Green weeds can be really obvious in brown, dormant lawns. LSU AgCenter weed scientist Ron Strahan says it’s OK to spray lawns now with liquid herbicides to control those winter weeds before they become mature and start producing seeds.
Liquid atrazine tests best in winter weed trials and is good for winter weed control in lawns now through April, Strahan says.
Atrazine controls weeds like annual bluegrass, white clover, chickweed, bedstraw and lawn burweed or sticker weed. The herbicide is good but not perfect.
The next best option after atrazine are herbicides that contain 2,4-D as one or more active ingredients. Most herbicides sold to consumers will also have dicamba and mecoprop and possibly carfentrazone as additional active ingredients.
“We usually call these weed killers ‘trimec’-type herbicides,” he says.
Weed control with these trimec herbicides can be improved with follow-up applications two weeks after the initial application.
Avoid weed-and-feed products until the lawn greens up, Strahan says.

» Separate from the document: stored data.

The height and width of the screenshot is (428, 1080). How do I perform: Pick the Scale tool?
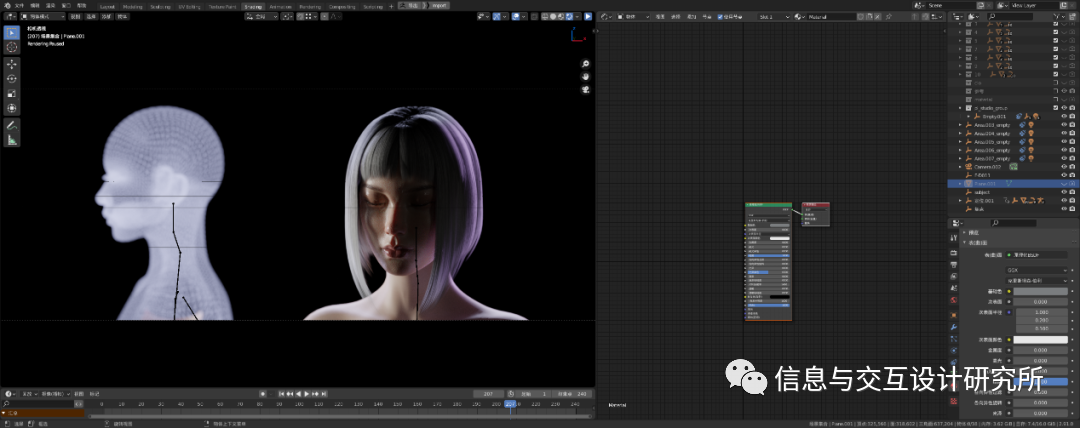point(12,93)
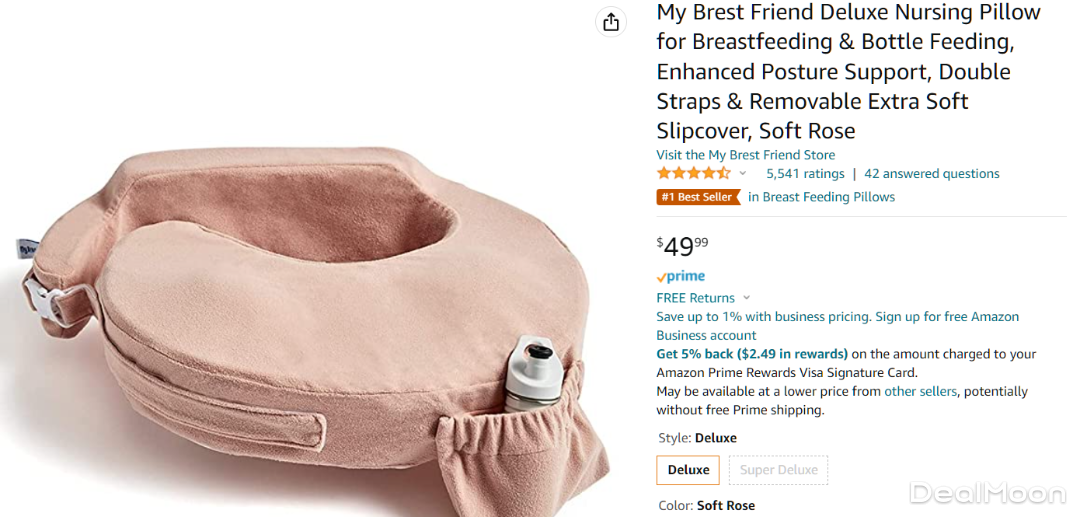This screenshot has height=517, width=1080.
Task: Visit the My Brest Friend Store link
Action: tap(745, 155)
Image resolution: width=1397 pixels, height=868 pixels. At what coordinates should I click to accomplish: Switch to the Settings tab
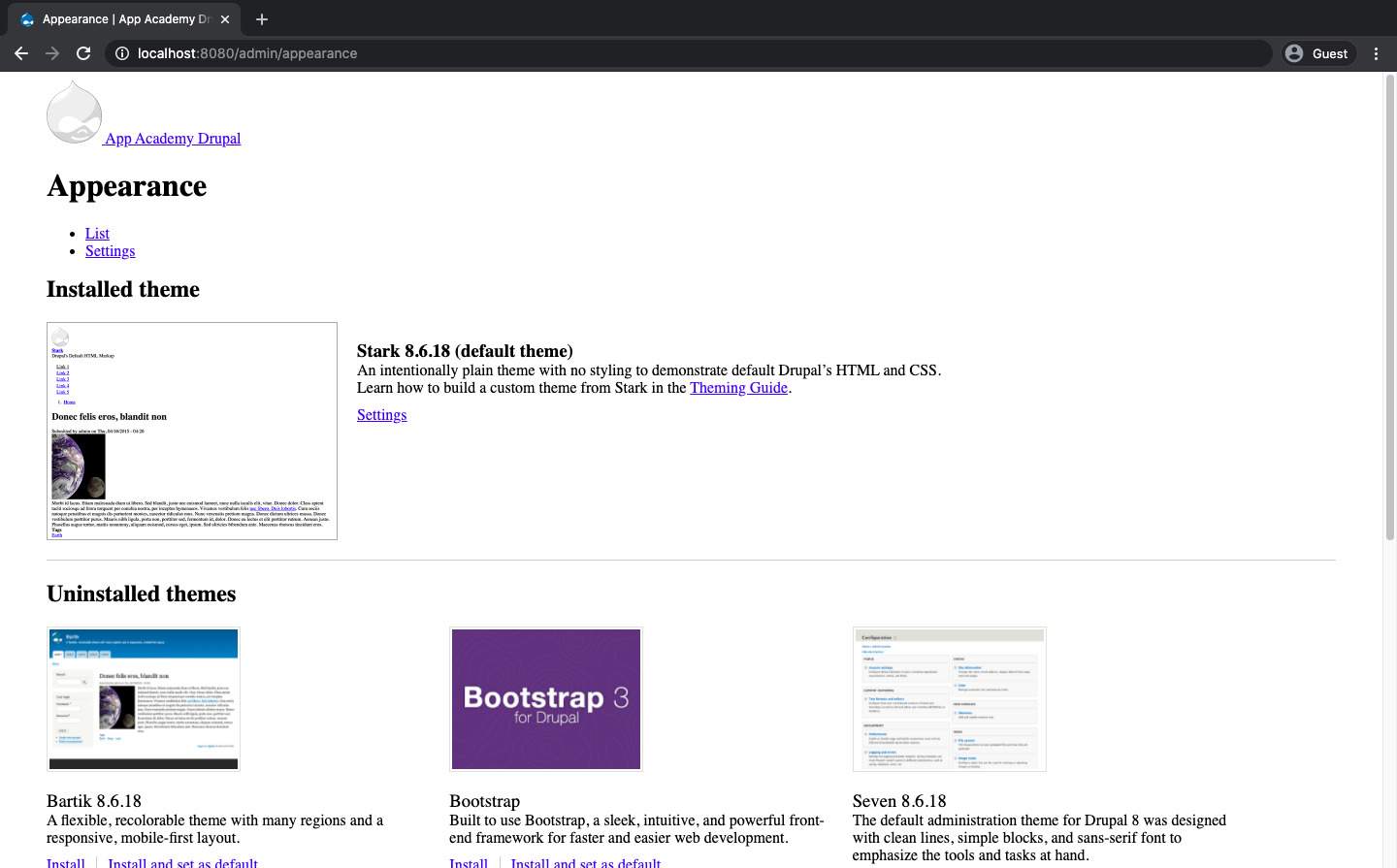pyautogui.click(x=110, y=251)
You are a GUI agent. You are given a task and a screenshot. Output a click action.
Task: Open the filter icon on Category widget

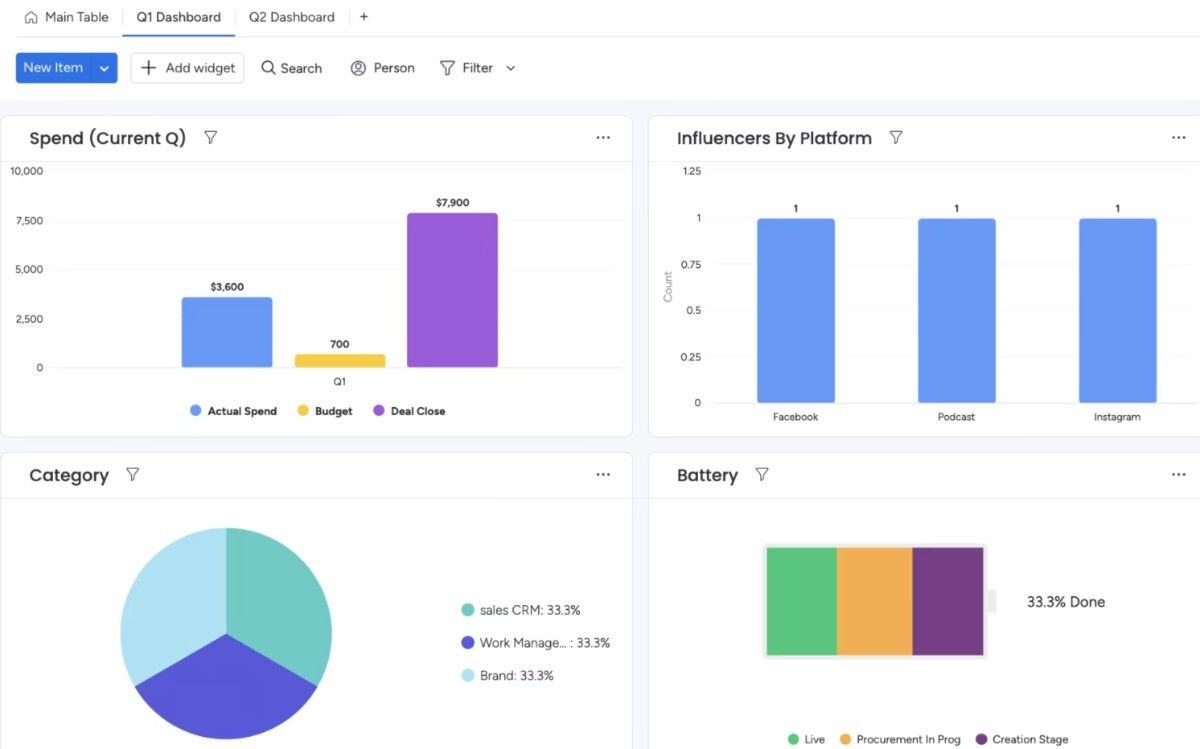[x=132, y=475]
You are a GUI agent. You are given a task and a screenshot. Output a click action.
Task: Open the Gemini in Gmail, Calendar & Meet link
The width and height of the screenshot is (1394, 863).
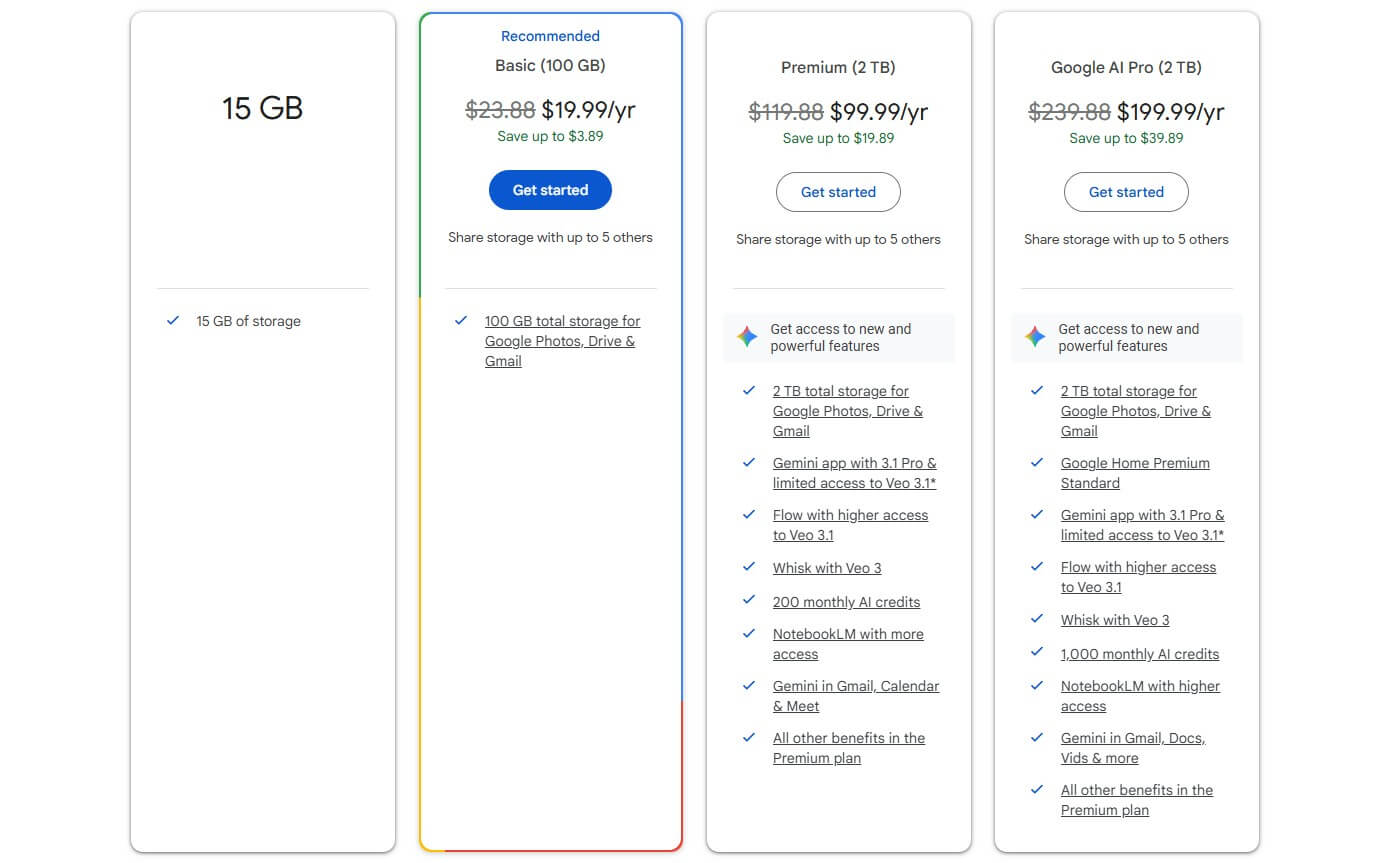pos(855,695)
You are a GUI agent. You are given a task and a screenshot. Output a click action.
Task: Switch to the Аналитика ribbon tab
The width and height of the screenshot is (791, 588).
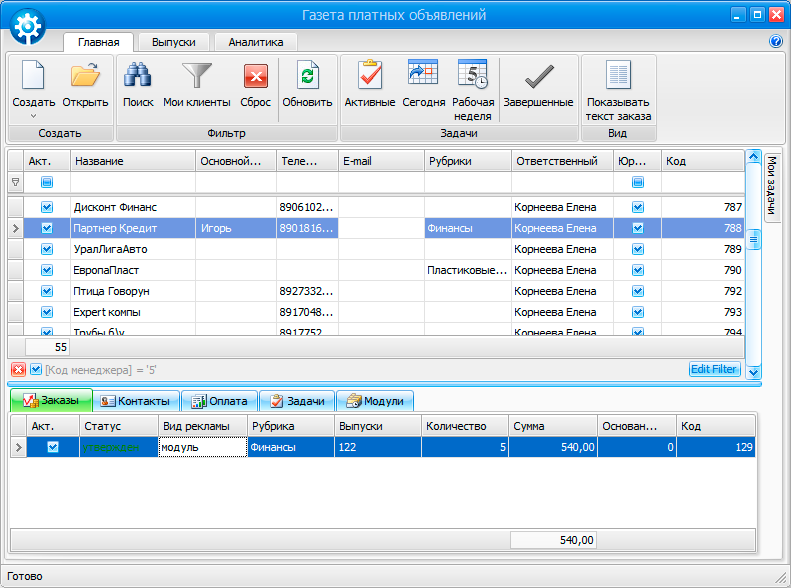255,42
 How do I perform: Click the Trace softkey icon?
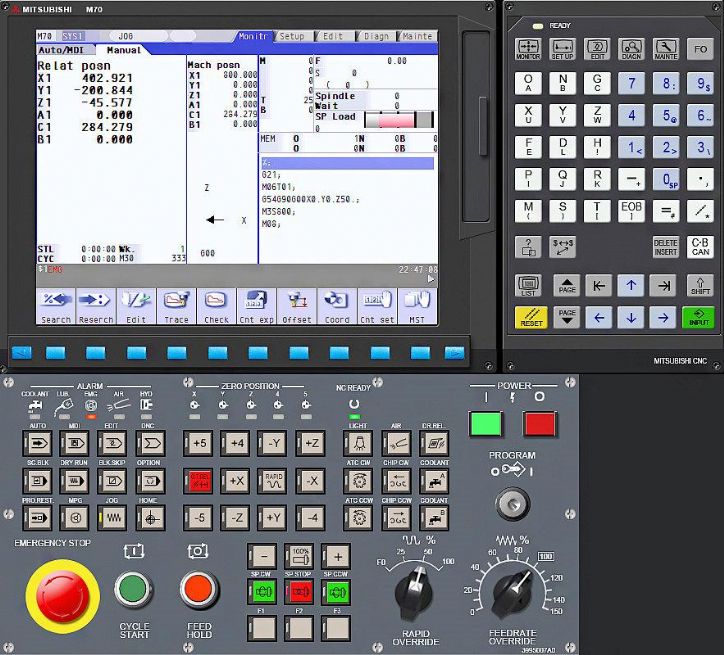[x=176, y=305]
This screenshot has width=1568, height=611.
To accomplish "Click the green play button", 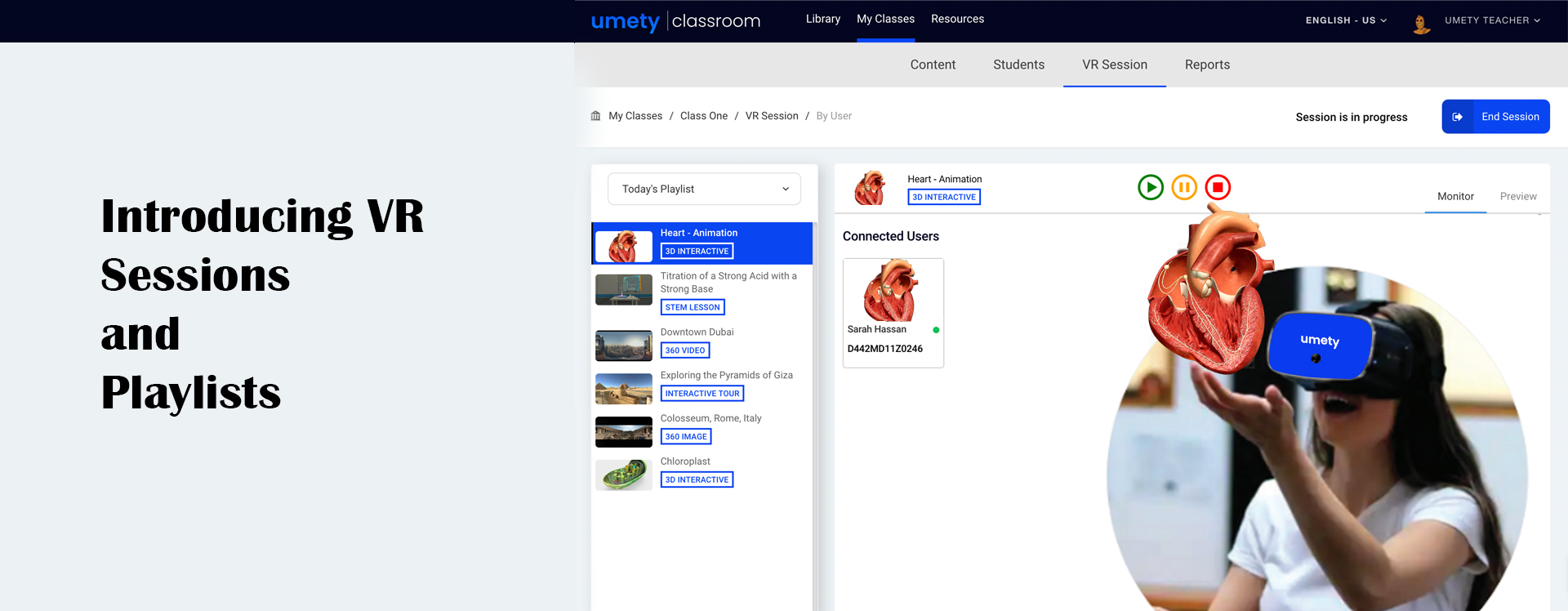I will [x=1150, y=188].
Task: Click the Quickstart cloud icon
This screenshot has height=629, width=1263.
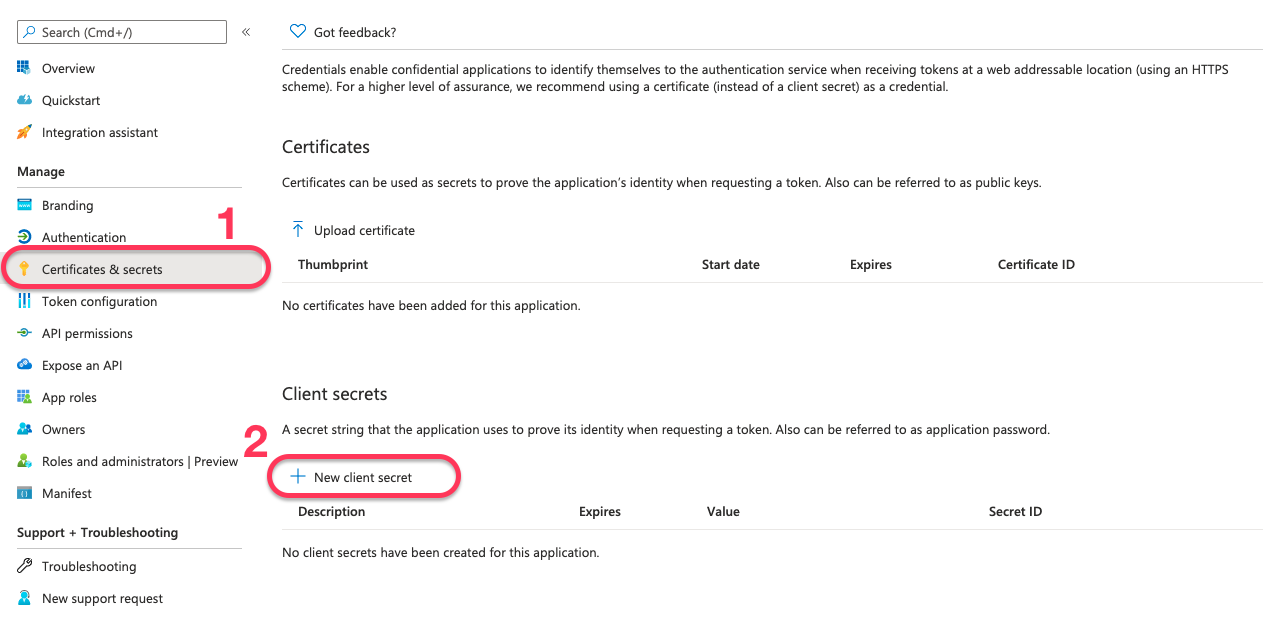Action: pos(25,101)
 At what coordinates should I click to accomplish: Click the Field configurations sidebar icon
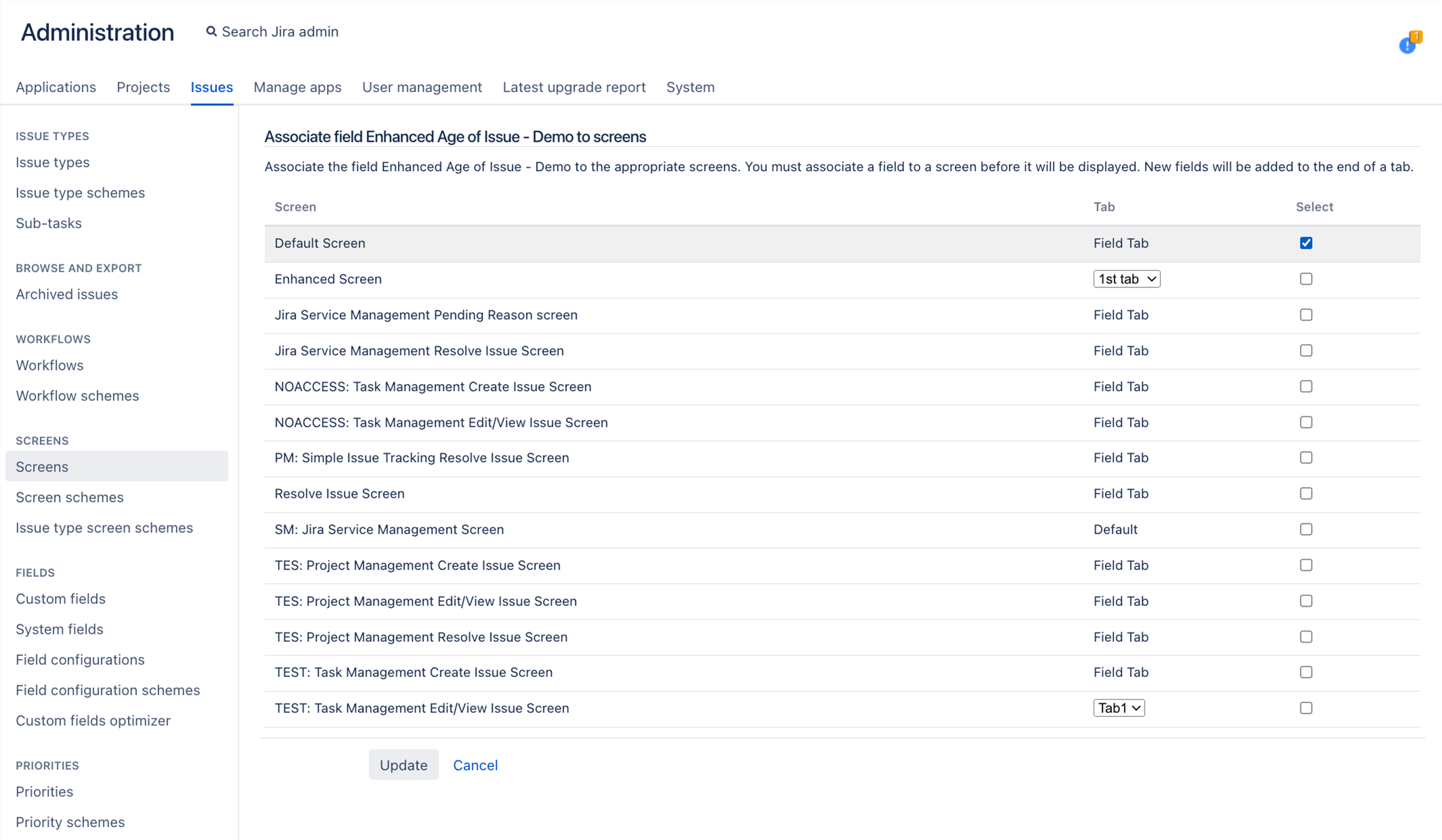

They’re typically high in nitrogen fertilizer, which, when applied to lawns in late winter, can cause grass to begin growing early, leading to frost injury and brown patch disease susceptibility.
As with all chemicals, be sure to read the label to find out what the chemical is supposed to do and how to use it properly.
Vegetable growers can be active in their gardens in January. Mid-to-late January is the time to transplant broccoli, cabbage, cauliflower and lettuce and direct seed Irish potatoes into the garden.
It’s also time to start tomato, eggplant and pepper transplants. AgCenter horticulturists say it takes between eight and 10 weeks to germinate and grow into a decent-sized seedling for the garden.
Keep seedlings in a warm and bright area. One week prior to transplanting, move them outside to harden off.